• _Work required_
Only the lines from the one with "You are a GUI" through the final line below belong in the answer, copied exactly and without pictures.

• _Material shown_
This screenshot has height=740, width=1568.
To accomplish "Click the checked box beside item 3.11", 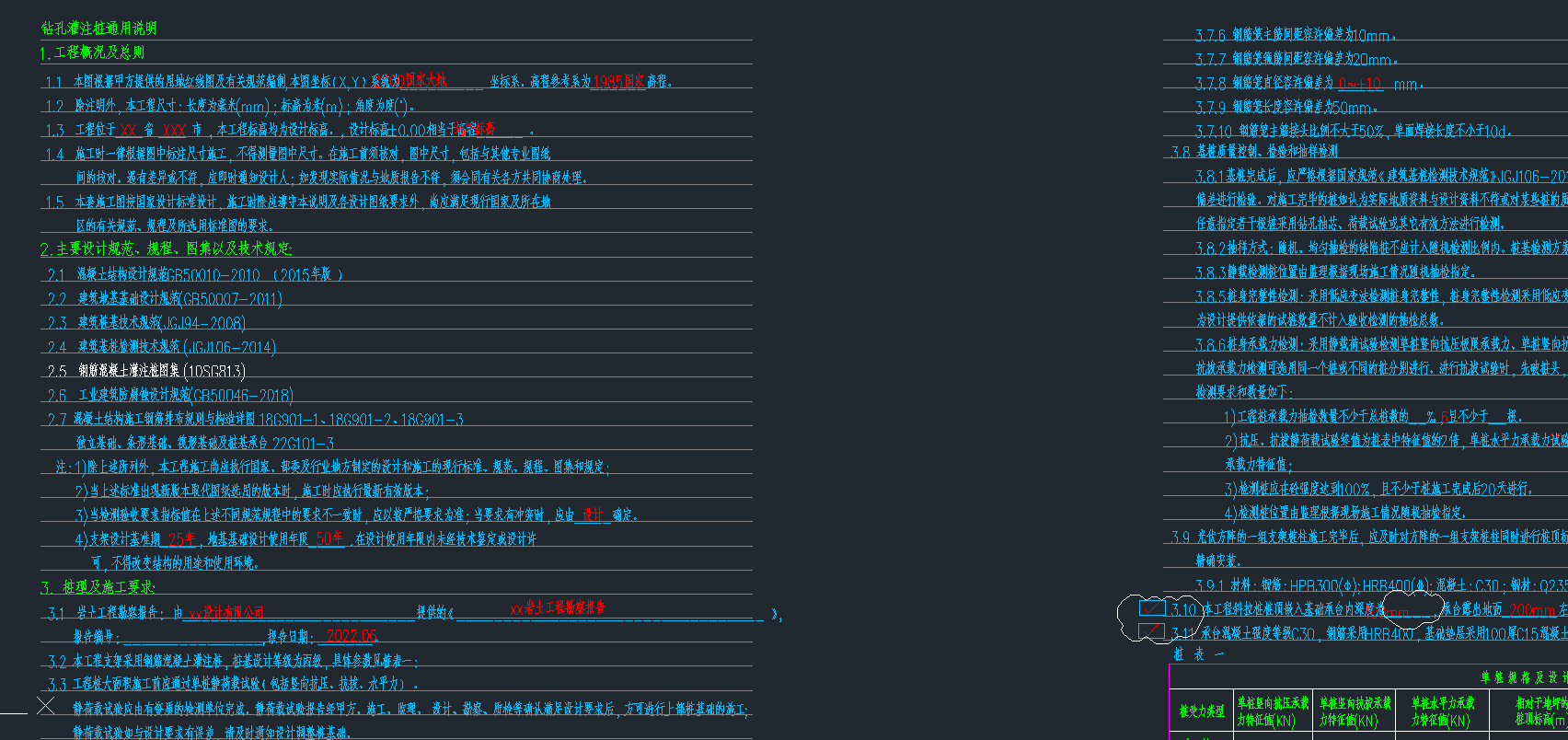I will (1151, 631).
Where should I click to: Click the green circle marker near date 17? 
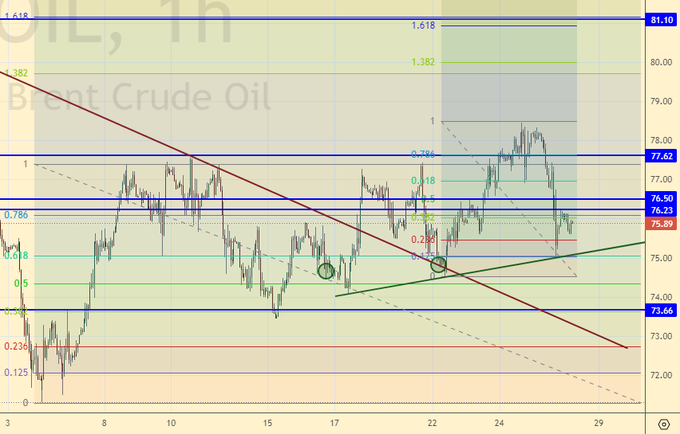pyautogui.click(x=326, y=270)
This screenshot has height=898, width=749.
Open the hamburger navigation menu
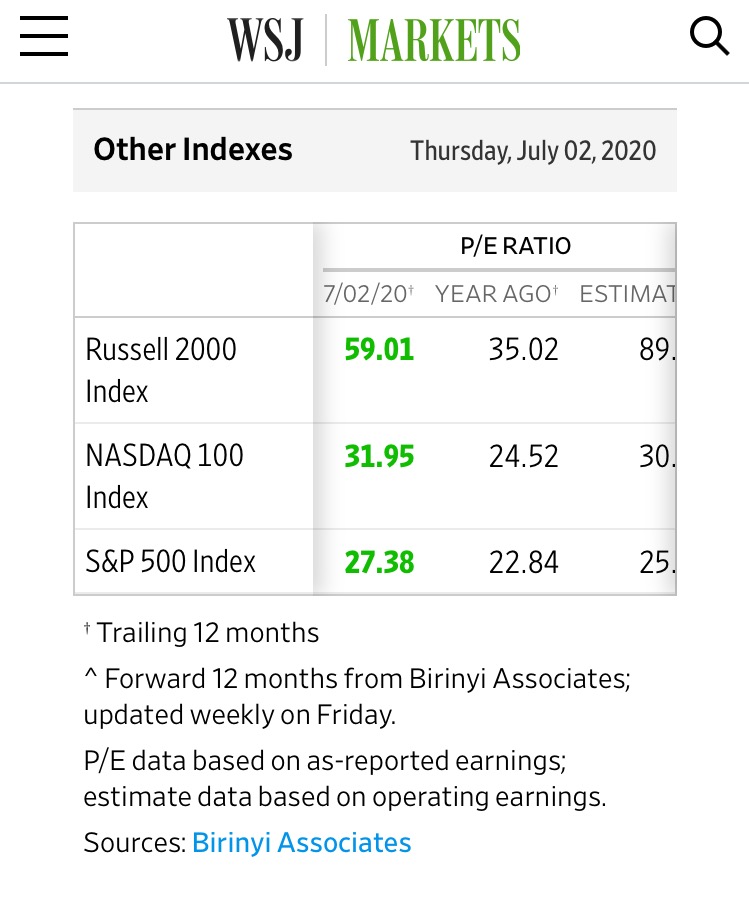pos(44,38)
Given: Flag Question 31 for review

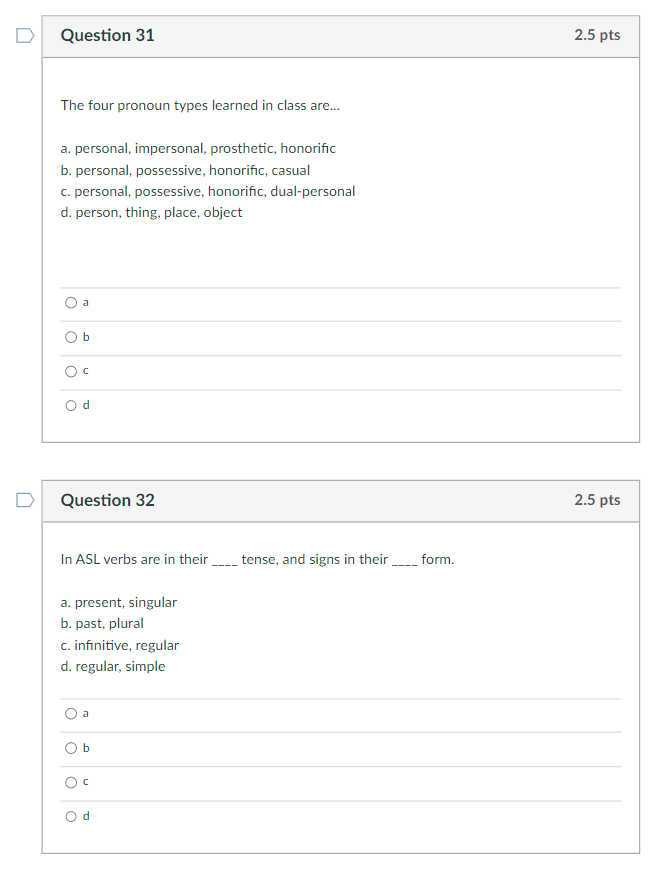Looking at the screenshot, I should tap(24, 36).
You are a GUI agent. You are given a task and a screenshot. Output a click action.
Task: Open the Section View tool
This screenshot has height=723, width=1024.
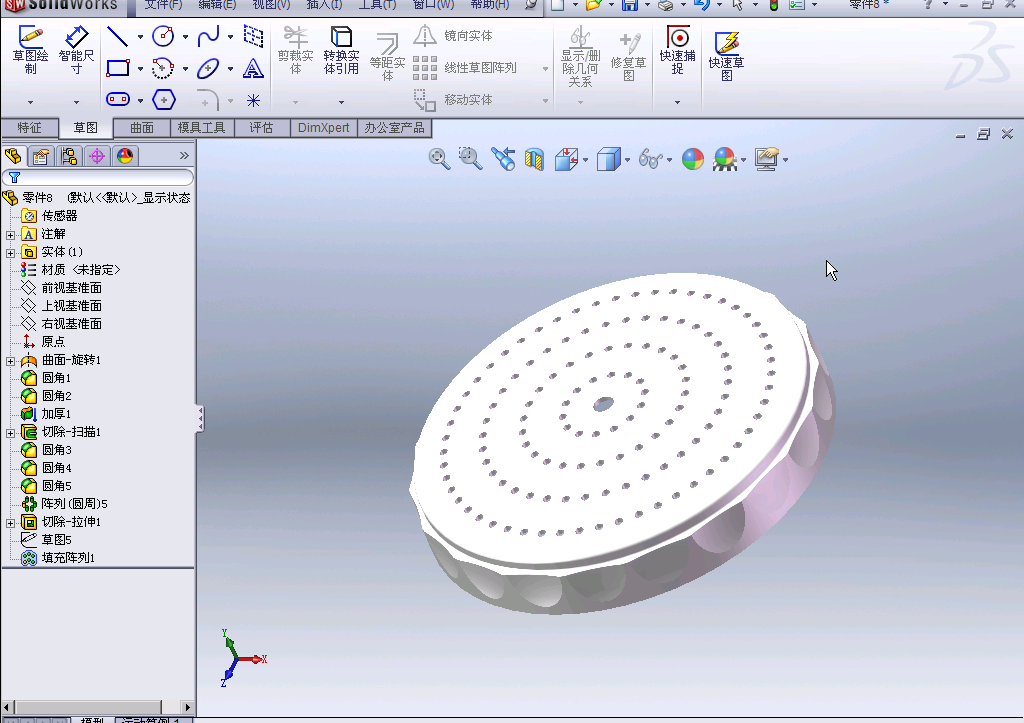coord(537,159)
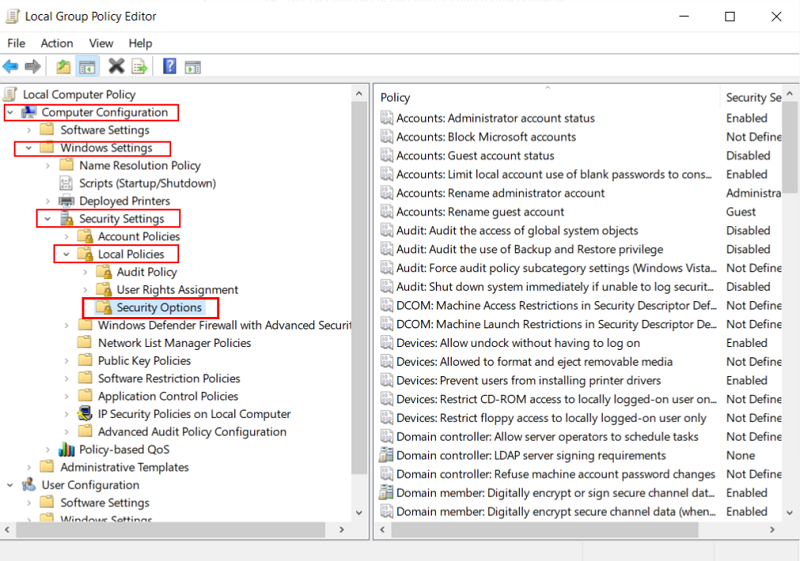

• _Task answer_
You are a GUI agent. You are given a task and a screenshot. Output a click action.
Task: Open the Section View tool
This screenshot has height=723, width=1024.
coord(537,159)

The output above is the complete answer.